ジャアファルのすぐ傍を敵の移動要塞からのミサイルが横切った、攻撃を受ければそれでかなりのダメージ下手をすれば撃沈も有り得た。
だがそのミサイルを見てもだ、ダビデブは言った。
「いいな」
「はい、この中でも」
「敵の攻撃は来ますが」
「それでもですね」
「我々は進みますね」
「敵の攻撃に臆するな」
ダビデブの言葉は毅然としていた。
「いいな」
「はい、ではですね」
「このままですね」
「前に進み」
「戦いますね」
「そうする」
今度はビームが来た、そのビームは。
バリアーで防いだ、弱いのでそれで充分だった。艦は揺れたがそれでもやはりダビデブは動じていなかった。
それでだ、軍を前に出して攻撃を仕掛ける。
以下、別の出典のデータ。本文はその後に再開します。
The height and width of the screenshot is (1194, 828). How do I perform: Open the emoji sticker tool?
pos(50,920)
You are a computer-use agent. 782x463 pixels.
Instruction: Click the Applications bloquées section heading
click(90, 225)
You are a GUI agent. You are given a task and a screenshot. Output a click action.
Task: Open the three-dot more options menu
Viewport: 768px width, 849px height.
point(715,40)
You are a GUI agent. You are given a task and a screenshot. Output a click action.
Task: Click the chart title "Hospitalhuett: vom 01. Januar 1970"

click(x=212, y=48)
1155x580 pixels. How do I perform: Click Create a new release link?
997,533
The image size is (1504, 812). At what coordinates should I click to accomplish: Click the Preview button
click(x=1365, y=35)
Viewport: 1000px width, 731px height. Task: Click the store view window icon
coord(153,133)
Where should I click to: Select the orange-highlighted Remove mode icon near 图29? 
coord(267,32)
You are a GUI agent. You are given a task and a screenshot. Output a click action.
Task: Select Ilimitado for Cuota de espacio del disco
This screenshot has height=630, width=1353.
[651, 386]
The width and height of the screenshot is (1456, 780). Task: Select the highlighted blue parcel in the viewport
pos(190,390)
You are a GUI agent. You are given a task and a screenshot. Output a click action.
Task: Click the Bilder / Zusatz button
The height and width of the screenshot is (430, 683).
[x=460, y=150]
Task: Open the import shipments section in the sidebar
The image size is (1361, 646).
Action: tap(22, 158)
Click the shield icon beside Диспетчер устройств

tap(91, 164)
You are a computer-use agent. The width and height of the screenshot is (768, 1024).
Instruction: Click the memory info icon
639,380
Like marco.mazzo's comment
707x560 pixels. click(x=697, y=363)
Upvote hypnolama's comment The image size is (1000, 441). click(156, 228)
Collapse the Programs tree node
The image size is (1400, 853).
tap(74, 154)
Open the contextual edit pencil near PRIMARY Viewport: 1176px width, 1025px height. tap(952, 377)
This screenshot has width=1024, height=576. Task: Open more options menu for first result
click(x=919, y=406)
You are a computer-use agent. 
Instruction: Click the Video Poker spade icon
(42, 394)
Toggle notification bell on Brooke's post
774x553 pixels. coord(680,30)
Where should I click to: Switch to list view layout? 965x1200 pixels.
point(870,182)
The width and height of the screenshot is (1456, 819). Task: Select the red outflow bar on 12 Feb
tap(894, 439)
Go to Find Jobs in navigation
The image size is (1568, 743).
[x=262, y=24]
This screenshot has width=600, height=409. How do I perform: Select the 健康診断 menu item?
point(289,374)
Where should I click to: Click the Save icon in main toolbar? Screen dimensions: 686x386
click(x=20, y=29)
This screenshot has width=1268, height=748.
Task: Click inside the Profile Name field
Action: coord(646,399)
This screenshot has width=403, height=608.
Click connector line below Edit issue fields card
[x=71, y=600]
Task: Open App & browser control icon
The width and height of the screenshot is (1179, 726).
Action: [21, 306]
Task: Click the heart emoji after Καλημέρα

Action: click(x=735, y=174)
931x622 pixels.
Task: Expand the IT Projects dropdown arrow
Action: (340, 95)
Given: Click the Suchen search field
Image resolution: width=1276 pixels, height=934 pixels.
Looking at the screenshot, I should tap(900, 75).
数が減っているだけでなく憔悴していたティムール軍は忽ちのうちに押されだした。
アブーはオムダーマン軍のその攻撃を見て言った。
「来たな」
「はい、凄まじい攻撃です」
「実に」
「これだけの攻撃とは」
「正直恐ろしいです」
「恐ろしいものです」
「そうだな、しかしだ」
それでもとだ、アブーは言った。